| Activity |
The "[Follow on Facebook] (186, 1715)" line through the end of the listing below is what to set down, word for word, and nothing else.

| Task inputs |
^^^^^^^^^^^^^^^^

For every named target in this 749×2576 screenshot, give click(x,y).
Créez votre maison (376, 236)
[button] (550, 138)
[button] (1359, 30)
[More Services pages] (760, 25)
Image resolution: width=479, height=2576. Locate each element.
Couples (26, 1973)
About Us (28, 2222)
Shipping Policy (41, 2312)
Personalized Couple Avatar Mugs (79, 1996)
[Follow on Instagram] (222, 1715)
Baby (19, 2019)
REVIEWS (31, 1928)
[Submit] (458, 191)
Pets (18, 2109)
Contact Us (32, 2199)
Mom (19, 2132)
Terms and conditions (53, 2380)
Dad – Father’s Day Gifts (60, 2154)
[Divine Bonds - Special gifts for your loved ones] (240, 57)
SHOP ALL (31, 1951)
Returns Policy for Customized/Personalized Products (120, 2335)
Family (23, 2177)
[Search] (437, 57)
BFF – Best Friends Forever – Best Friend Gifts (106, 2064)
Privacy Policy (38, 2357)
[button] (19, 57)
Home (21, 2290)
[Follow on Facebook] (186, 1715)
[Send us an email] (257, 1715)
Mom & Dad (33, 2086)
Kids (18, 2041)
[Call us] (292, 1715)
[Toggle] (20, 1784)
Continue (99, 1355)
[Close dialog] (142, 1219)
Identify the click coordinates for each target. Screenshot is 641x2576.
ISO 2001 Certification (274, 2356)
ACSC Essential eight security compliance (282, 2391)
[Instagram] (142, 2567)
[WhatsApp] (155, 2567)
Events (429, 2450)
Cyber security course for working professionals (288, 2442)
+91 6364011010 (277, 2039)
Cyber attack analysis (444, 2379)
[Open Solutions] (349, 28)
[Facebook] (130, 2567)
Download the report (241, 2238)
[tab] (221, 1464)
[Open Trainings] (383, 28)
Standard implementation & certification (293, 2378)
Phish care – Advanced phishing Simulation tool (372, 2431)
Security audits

^^^^^^^^^^^^^^^^

| Exercise response |
[Follow on Facebook] (186, 1715)
[Send us an email] (257, 1715)
Mom & Dad (33, 2086)
Kids (18, 2041)
[Call us] (292, 1715)
[Toggle] (20, 1784)
Continue (99, 1355)
[Close dialog] (142, 1219)
Identify the click coordinates for each target. Screenshot is 641x2576.
ISO 2001 Certification (274, 2356)
ACSC Essential eight security compliance (282, 2391)
[Instagram] (142, 2567)
[WhatsApp] (155, 2567)
Events (429, 2450)
Cyber security course for working professionals (288, 2442)
+91 6364011010 (277, 2039)
Cyber attack analysis (444, 2379)
[Open Solutions] (349, 28)
[Facebook] (130, 2567)
Download the report (241, 2238)
[tab] (221, 1464)
[Open Trainings] (383, 28)
Standard implementation & certification (293, 2378)
Phish care – Advanced phishing Simulation tool (372, 2431)
Security audits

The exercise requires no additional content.